Hi everyone,
I have a question concerning complex heatmap. If I try to display the rownames, I am always getting the Ensembl Gene ID. Also , I want to create a Heatmap displaying only specific genes. I tried building a vector. However, that would only of course work if I type in the ENsembl IDs. Here is the code so far, maybe this makes it a bit clearer:
#This is the data.frame for the DEGs, generated from lfcshrink, annotated using biomaRt and 1 to many reationships cleaned
> head(annotT)
GeneID baseMean logFC lfcSE pvalue FDR ENS_ID entrezgene_id external_gene_name entrezgene_accession
1 ENSG00000223972 2.2537507 -0.92184193 1.3249556 0.33362181 0.4261799 ENSG00000223972 100287102 DDX11L1 DDX11L1
2 ENSG00000227232 17.4375811 -0.01509812 0.6232927 0.97844298 0.9848900 ENSG00000227232 NA WASH7P
3 ENSG00000240361 1.0720929 -1.30384232 2.1066946 0.22622144 NA ENSG00000240361 NA OR4G11P
4 ENSG00000238009 0.8069346 -0.61353957 2.1413329 0.52429054 NA ENSG00000238009 NA
5 ENSG00000233750 2.1753908 -2.37493988 1.9108980 0.04824216 NA ENSG00000233750 NA CICP27
6 ENSG00000268903 51.8635638 0.83205006 1.0986041 0.32723714 0.4195377 ENSG00000268903 NA
Okay this is my way to start the HEatmap:
sigGenesT <- annotT %>%
top_n(300, wt=-FDR) %>%
pull("GeneID")
plotDat_heat_T <- vst(ddsObj2)[sigGenesT,] %>%
assay()
z.mat_T <- t(scale(t(plotDat_heat_T), center=TRUE, scale=TRUE))
myPalette <- c("blue3", "ivory", "red3")
myRamp = colorRamp2(c(-2, 0, 2), myPalette)

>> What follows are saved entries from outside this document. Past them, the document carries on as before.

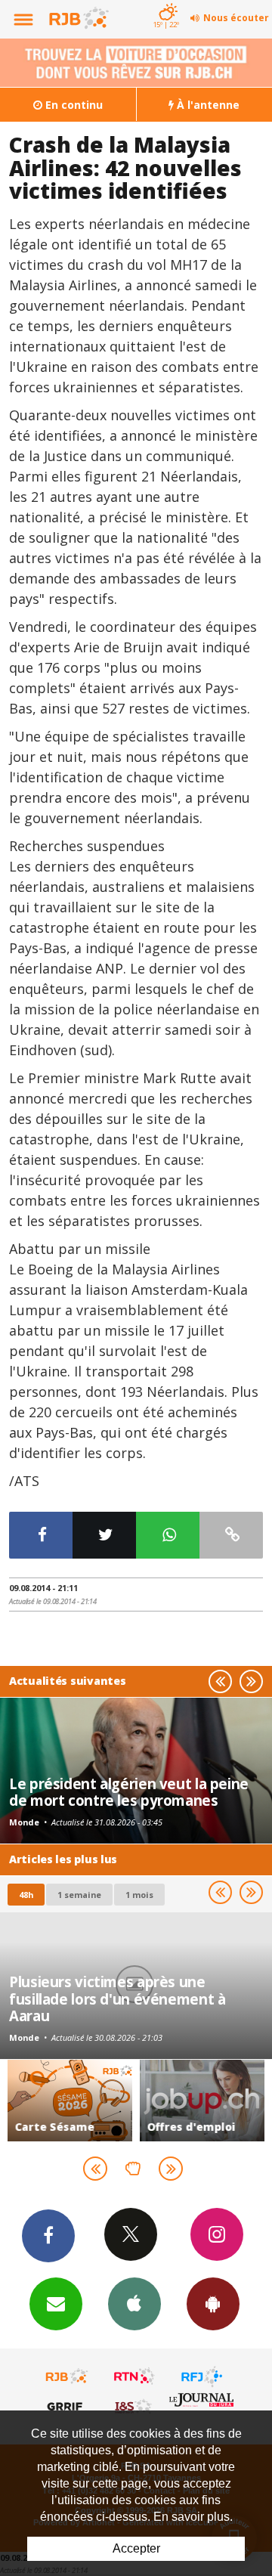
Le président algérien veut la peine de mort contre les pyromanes (129, 1792)
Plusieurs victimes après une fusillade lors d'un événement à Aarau (117, 1998)
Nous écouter (236, 17)
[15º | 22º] (166, 1)
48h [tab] (26, 1894)
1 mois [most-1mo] (139, 1894)
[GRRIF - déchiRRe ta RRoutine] (67, 2406)
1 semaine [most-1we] (79, 1894)
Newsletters (55, 2303)
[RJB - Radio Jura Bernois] (67, 2376)
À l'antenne (207, 105)
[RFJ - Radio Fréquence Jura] (201, 2376)
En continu (72, 105)
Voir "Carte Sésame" (70, 2100)
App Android (213, 2303)
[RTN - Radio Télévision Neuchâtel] (134, 2376)
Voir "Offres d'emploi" (202, 2100)
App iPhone (134, 2303)
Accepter (136, 2548)
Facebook (48, 2235)
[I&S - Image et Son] (134, 2406)
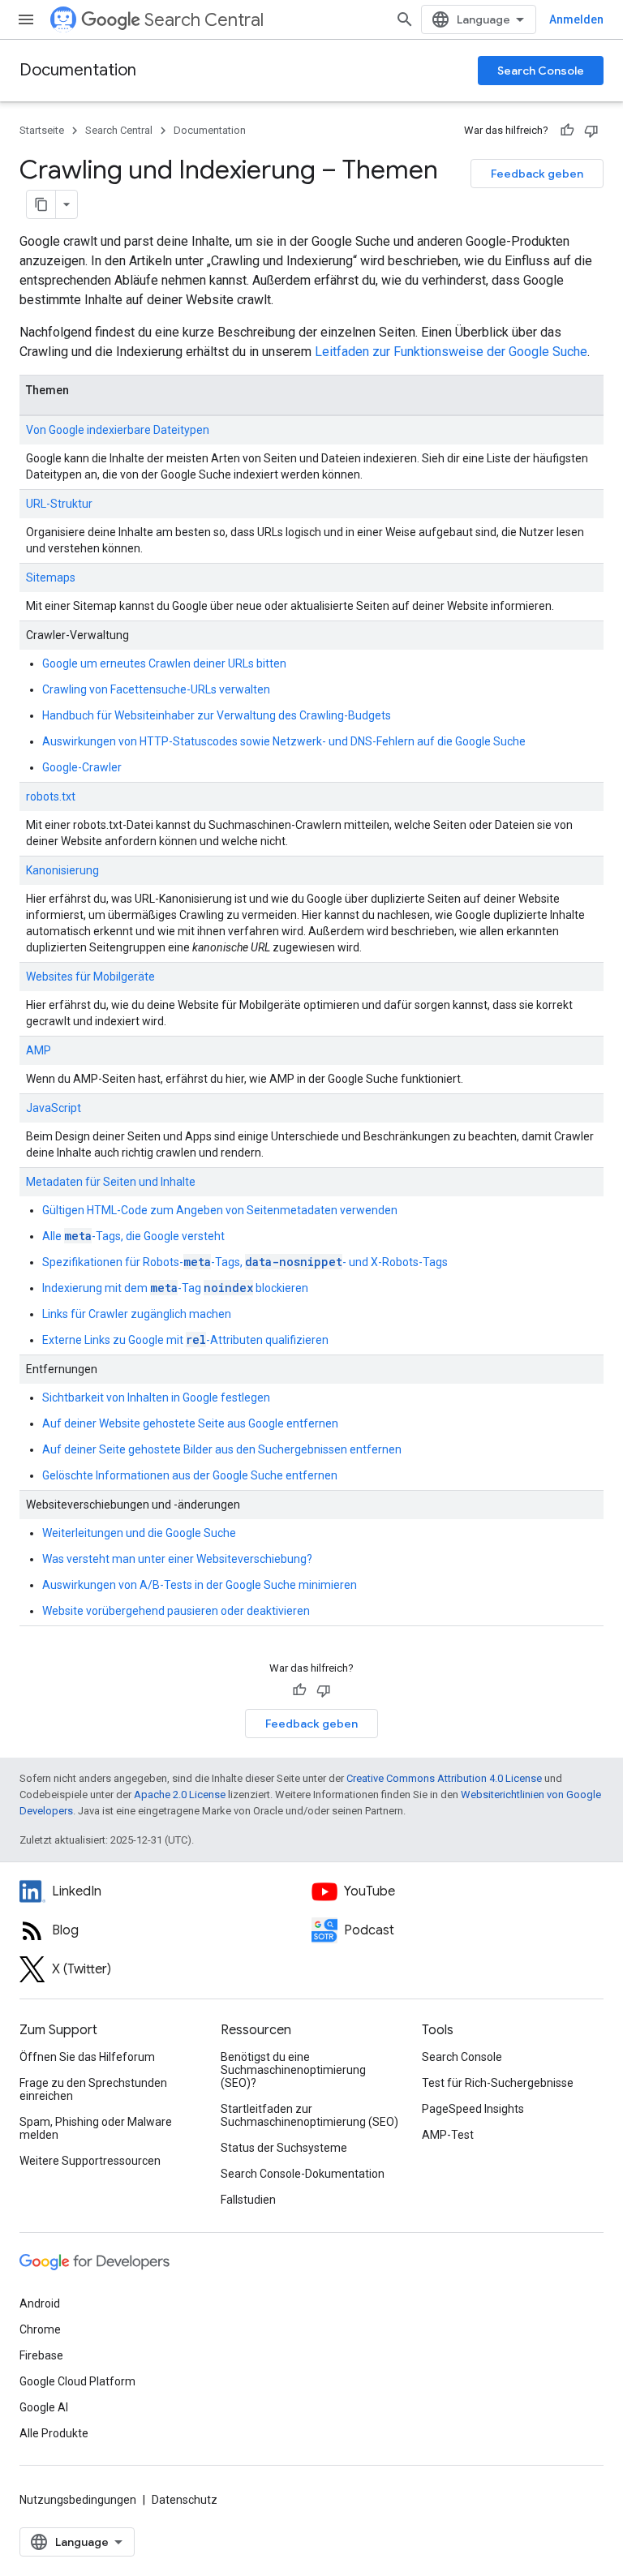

hcDatT <- hclust(dist(z.mat_T))
cutGroups <- cutree(hcDatT, h=4)
ha1 = HeatmapAnnotation(df = colData(ddsObj2)[,c("cell_group")])
htT<-Heatmap(z.mat_T, name = "z-score",
col = myRamp,
show_row_names = FALSE,
cluster_columns = TRUE,
split=cutGroups,
rect_gp = gpar(col = "darkgrey", lwd=0.5),
top_annotation = ha1)
htT[,9:14]
So as my Deseq object (ddsObj2) was generated with a matrix only containing the ensembl genes (I think that is kind of normal? annotation comes afterwards), I had to use the pulldown function on the GeneID (=ensembl IDs). So i guess the Heatmap only gets the Ensembl ID information? If i use show_row_names=TRUE it only gives the ensembl IDs.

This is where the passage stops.